**EXERCISE PROMPT:** Each line of the data below holding the word "computer" must be copied.

(Stored data entries)
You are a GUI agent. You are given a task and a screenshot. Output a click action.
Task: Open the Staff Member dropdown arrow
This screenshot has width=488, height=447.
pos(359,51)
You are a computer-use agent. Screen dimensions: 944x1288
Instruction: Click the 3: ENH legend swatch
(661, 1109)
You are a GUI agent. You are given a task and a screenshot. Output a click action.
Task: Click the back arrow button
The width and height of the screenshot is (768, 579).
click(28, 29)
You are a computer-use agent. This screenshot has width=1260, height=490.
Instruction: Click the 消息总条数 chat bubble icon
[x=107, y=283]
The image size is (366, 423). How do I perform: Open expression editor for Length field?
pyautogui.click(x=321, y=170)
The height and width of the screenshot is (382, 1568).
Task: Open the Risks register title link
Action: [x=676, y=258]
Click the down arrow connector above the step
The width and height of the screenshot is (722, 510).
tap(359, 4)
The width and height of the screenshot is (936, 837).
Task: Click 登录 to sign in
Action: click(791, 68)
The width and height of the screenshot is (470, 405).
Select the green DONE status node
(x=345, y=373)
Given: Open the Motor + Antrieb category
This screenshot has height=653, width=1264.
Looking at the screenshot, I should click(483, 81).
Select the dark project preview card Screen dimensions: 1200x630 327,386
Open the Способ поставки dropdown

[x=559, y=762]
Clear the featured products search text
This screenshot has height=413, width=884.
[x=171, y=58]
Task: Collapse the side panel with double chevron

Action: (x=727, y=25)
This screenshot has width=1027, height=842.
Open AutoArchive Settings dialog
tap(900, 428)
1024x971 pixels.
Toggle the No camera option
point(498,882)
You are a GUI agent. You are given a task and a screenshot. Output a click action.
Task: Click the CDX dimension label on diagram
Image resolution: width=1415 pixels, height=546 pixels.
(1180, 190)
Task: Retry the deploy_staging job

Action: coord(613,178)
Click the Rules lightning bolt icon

**PROBLEM SOLUTION:**
You are a computer-use agent. Screen dimensions: 944x1288
You are a computer-use agent. This screenshot has width=1260, height=490.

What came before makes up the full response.